| PROBLEM TO SOLVE |
Within the lines below, find those that hold the string "field" and copy each one.
Segment Start: SOURCE DATA
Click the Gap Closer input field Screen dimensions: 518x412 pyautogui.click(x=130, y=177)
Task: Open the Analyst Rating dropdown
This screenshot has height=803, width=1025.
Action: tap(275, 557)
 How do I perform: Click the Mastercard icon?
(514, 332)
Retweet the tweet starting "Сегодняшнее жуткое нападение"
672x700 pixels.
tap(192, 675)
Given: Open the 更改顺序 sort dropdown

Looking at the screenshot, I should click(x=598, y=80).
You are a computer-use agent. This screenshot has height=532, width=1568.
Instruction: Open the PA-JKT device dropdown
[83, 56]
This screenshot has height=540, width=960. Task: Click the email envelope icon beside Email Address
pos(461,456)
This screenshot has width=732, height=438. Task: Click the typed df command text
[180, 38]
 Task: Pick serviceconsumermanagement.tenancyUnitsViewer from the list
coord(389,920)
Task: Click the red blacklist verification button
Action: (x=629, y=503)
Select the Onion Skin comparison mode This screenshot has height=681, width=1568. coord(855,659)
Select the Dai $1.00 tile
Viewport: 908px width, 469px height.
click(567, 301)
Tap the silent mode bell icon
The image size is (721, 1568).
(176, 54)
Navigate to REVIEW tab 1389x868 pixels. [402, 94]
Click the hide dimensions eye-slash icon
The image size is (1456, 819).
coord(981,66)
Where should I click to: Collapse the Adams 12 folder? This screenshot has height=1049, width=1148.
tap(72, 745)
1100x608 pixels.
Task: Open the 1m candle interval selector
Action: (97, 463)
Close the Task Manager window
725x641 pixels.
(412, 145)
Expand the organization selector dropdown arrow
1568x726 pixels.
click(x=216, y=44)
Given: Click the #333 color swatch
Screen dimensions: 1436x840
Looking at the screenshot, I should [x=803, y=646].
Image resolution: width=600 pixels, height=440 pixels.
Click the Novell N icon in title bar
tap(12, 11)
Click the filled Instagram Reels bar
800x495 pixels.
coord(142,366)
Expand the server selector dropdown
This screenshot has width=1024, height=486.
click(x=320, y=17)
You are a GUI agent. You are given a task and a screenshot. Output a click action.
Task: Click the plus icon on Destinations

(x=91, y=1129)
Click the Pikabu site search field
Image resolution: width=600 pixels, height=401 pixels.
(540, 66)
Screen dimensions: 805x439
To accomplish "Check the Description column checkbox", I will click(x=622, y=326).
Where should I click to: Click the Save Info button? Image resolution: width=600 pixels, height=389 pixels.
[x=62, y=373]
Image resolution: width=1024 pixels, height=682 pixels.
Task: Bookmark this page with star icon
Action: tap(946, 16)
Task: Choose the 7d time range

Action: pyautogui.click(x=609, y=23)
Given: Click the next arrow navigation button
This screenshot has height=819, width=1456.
Segment End: SOURCE DATA
| ANSWER BELOW |
Click the Gap Closer input field Screen dimensions: 518x412 pyautogui.click(x=130, y=177)
Click the Pikabu site search field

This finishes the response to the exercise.